Page excerpt:
....

Some really interesting observations as regards sex and rank - I've noticed that there's a "pecking order" but I shall be looking out for the ones near the bottom of it now.
As stated, the golden hour is an hour after sunrise but trickle in all day if you have time to sit and wait. The next busy time appears to be two hours before sunset.
Absolutely, though I think the sunset peak is probably shorter than 2 hours round my way.
I've a vid of a squirrel on the feeder at 2306, mind, and another at 0346 so they will feed at night. I suspect they are very low-ranking squirrels that are pushed off in daylight.
Remarkable. I haven't seen anything as nocturnal as that on the feeders, but have seen squirrels out well after sunset through the thermal.
It's extraordinary how the technology of trail cameras and thermal imagers is constantly teaching us more about the commonest of wildlife. Though if we were not also out in the field hunting at all the hours on the clock in all the seasons of the year we wouldn't be seeing any of this behaviour.
 

hunta

Well-Known Member
All very interesting and informative. I've definitely noticed the pecking order with the dominant males hitting the feed with no regard for others and also the bottom of the pile guys very nervously approaching the area. I'm away at the moment but am hoping to get out for a look at the end of the week before going away with work again for a few more days. I'll report back........
 

uptonogood

Well-Known Member
Something else I’ve noticed is that a barking squirrel near a feeder usually means an imminent visit from one of the larger specimens .Whether its the big un doing the barking is debatable as I’ve yet to pinpoint the noisey urchin .

....

Your goal: Condense the paragraph beginning "All very interesting and informative" in the squirrel-feeder discussion above into a short bulleted list that keeps its main facts.

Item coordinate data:

....

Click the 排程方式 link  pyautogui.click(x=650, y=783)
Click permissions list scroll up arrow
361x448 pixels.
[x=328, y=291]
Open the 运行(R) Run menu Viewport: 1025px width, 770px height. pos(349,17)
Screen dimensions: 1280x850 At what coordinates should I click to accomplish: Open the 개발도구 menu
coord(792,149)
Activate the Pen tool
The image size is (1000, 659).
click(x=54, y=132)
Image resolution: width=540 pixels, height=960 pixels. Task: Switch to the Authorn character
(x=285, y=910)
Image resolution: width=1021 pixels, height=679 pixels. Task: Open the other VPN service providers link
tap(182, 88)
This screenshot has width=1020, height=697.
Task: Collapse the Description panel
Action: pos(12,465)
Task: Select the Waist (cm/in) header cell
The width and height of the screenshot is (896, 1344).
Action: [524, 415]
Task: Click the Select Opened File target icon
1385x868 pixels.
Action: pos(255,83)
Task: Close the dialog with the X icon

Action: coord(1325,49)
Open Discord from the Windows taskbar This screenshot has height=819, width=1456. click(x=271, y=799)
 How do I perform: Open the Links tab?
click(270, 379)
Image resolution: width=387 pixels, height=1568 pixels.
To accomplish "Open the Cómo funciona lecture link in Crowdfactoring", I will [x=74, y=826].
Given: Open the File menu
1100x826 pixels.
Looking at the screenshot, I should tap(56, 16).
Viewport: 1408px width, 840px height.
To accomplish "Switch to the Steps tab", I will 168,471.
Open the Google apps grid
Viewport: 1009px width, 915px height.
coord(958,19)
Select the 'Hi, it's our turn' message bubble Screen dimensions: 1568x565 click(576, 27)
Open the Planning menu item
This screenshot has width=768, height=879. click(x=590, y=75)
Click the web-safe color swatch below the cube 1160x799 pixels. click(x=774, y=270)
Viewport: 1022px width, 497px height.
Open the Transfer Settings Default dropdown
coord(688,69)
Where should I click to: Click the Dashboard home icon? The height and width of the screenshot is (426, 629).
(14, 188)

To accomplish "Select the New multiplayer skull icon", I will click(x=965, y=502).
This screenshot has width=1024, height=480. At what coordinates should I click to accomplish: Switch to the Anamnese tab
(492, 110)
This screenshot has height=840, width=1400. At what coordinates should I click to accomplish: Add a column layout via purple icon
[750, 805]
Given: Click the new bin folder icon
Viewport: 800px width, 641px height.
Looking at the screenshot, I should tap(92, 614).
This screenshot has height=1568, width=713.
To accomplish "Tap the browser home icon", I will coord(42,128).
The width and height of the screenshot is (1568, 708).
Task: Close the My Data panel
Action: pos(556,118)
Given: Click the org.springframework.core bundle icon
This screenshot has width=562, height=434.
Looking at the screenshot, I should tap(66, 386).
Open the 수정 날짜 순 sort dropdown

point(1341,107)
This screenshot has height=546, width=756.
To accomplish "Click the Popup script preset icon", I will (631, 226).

....

Result of the task:
- The pecking order has definitely been noticed.
- Dominant males hit the feed with no regard for others.
- Squirrels at the bottom of the pile approach the area very nervously.
- The writer is away at the moment but hopes to get out for a look at the end of the week.
- The writer will then go away with work for a few more days and promises to report back.